Finally, A Good Court Decision!
It’s not often that the lowly homeowner has much of a chance of getting a fair hearing in court. The vast majority of all rulings are against the homeowner and in favor of the private non-profit corporation. And many’s the judge who’s told a miserable homeowner that he or she should have read his covenants before signing the real estate documents.
Last week’s ruling, though, by the Supreme Court of Virginia was a clarion call to the National Homeowners Association Movement that it can’t stomp on the homeowner’s Constitutional rights forever. Basically the court ruled that the Shadowood Condominium complex in Reston, Virginia cannot assess fines against residents because there was no such permission granted in the development’s master deed. Bam! Pow!
Stone-faced attorneys in Virginia said the ruling will have a profound impact on 10,000 Homeowners Associations across Virginia. It certainly will have a profound impact on lawyers who make a fancy living from dragging homeowners into court over stupid covenant violations.
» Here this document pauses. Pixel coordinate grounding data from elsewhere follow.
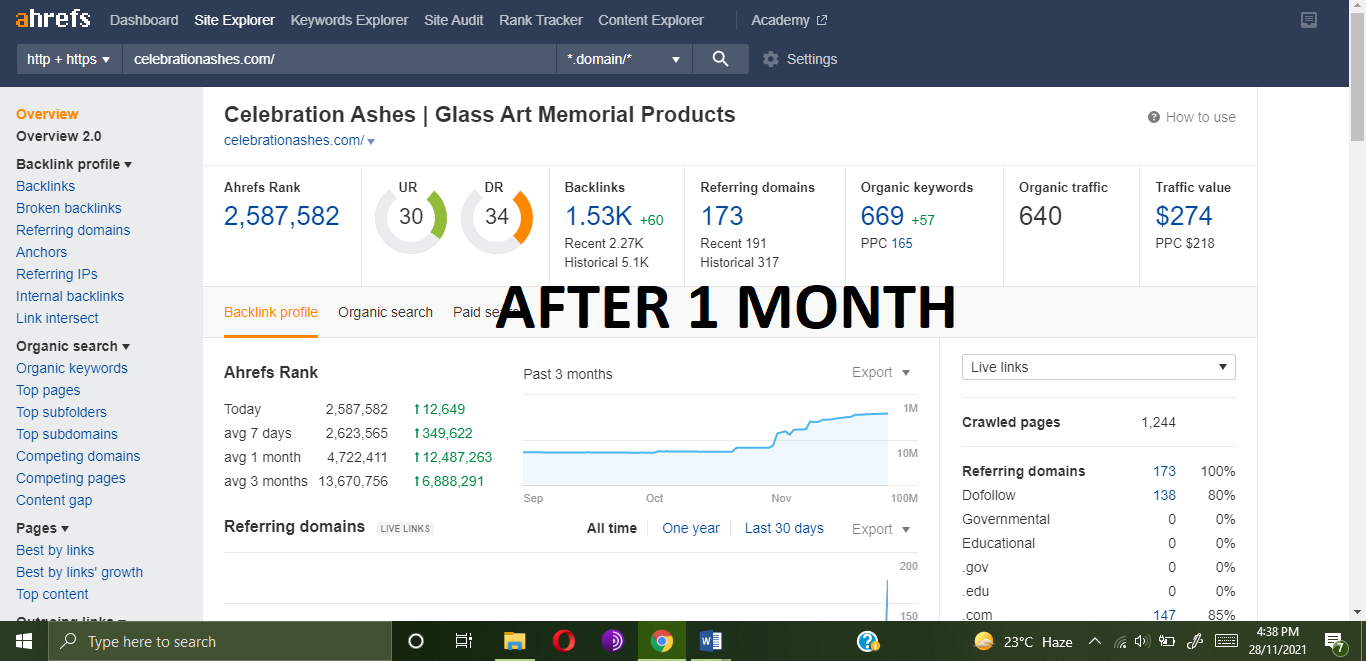The height and width of the screenshot is (661, 1366).
Task: Filter referring domains by Last 30 days
Action: coord(784,528)
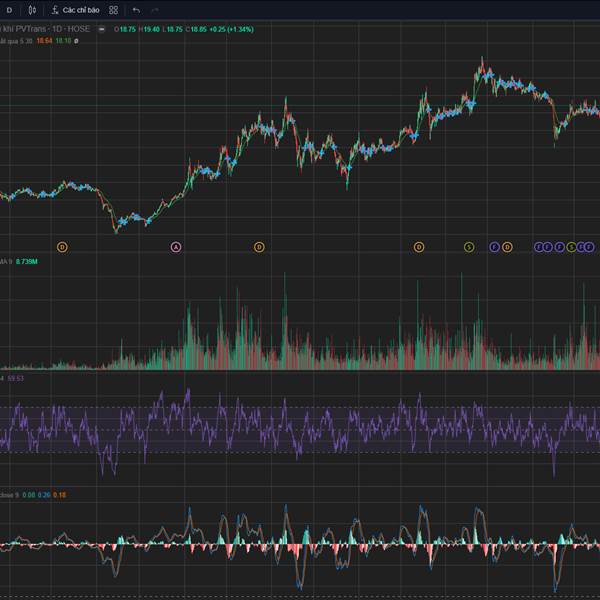Screen dimensions: 600x600
Task: Undo the last chart action
Action: tap(136, 10)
Just reading about the wrongdoing by certain Shadowood officials over the years is enough to make one weep. Millions of dollars spent on ‘improvements’ with no accounting oversight. Tens of thousands of dollars paid to certain HOA board members for ‘services rendered’. Towing cars right before Thanksgiving. Turning off the heat and air conditioning to ‘punish’ rule-breakers. It’s ugly, and I’ve linked to the Washington Post’s story below.
Law professor Evan McKenzie predicted in his last book, Beyond Privatopia, that Homeowners Associations were going to face a day of reckoning. He was precognizant, a man of real genius.
Folks, the mightiest dam in the world can collapse. The collapse, no matter how large, starts out with a microscopic fissure somewhere.
This dam has not yet collapsed.
But it will.
Read the original article here …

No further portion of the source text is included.